In 1984, Diana Prince, Princess of Themyscira and daughter of the Greek gods Hippolyta and Zeus, leads a double life fighting crime as Wonder Woman while working at the Smithsonian in Washington DC.

She hasn’t aged a day since the events of the first film, but Diana’s evident loneliness hints at the loss she’s experienced over the 66 years that have passed.

When Diana foils a robbery that unearths a black market dedicated to moving stolen artifacts, the FBI sends the artifacts to The Smithsonian where she comes into contact with the wish-granting “dreamstone.”

The stone, however, is the product of a trickster god who arranged it so that every wish made on it comes true — with serious consequences.

The Players

Going head-to-head against Gal Gadot’s Diana was Kristen Wiig as Barbra Minerva, Diana’s co-worker and friend. Later on, she becomes the supervillain Cheetah as a result of wishes she’s made on the dreamstone.

This rivalry becomes the highlight of the story as they turn from friends to enemies due to Barbara’s envy of Diana. Meanwhile, aspiring all-American oil tycoon Maxwell Lord plays on these emotions in his quest for power.

Maxwell Lord, played by Pedro Pascal (“The Mandalorian,” “Narcos”), was reminiscent of Donald Trump — albeit with more redeeming qualities.

He comes into the picture early on in an advertisement for his oil company where he asks the general public to invest as he is on the brink of fortune. In reality, his company is failing as a result of the lack of oil it possesses.

Over the course of the film, he seeks to change his reality using the power of the dreamstone — going as far as becoming president. He wins hearts through granting wishes but takes something of great value immediately after they’ve been granted.


The dreamstone aspect of “Wonder Woman” recalls themes of “The Monkey’s Paw,” a short story written by WW Jacobs in 1902.

In it, a family is visited by a soldier who returns from abroad with a monkey’s paw that grants wishes. He burns it in their fireplace warning of the horrors that come from the wishes it grants, but it survives the inferno and the father in the household wishes for money to pay off his mortgage.

The father gets his money, but only through insurance resulting from his son’s death. His mother wishes him back out of grief; but when the father hears a knock at the door, he revokes the wish — horrified by the possibility of what could be on the other side.

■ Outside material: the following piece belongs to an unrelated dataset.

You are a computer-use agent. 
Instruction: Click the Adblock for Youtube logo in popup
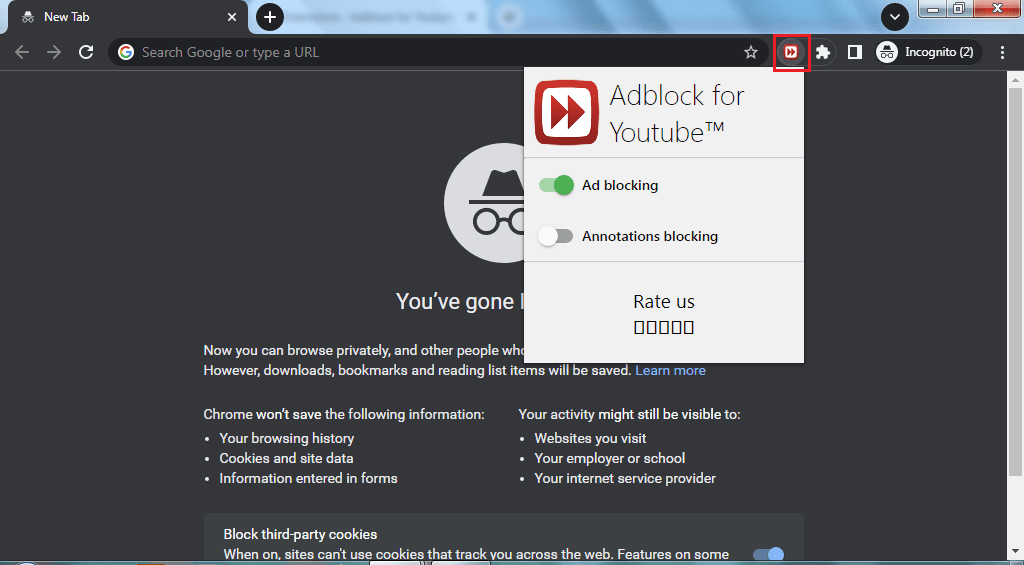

I’ve been intrigued by the tale ever since I was compelled to seek it out after watching films from Jordan Peele’s Monkeypaw Productions. The company was founded in 2012 and since then, they’ve been committed to telling stories like “Us,” “Get Out” and “Lovecraft Country” with the same guiding principles that make the original story so captivating.

Flash Over Substance

I walked away from “Wonder Woman” wishing that the consequences for each wish were more dire. While I saw great potential in Maxwell Lord’s newfound power, it was unfortunately undermined by lazy writing — which may have been intentional.

The oldest rule in the book is “show, don’t tell,” but throughout the film, viewers are merely told about consequences and offered a glimpse of them before the movie quickly moves on to the next scene.

“Wonder Woman” strove to capture the flare of an 80s film with its writing, but in doing so it took less risks. Unlike “The Monkey’s Paw,” it opted for a relatively happy ending.

When they alluded to the aforementioned “trickster god,” I was hoping I’d actually get to see him somewhere down the line (as was the case with Aries in the prequel), but he was only there in spirit.

At the end on the day, the best reason to watch “Wonder Woman” would be out of curiosity — just don’t expect anything groundbreaking.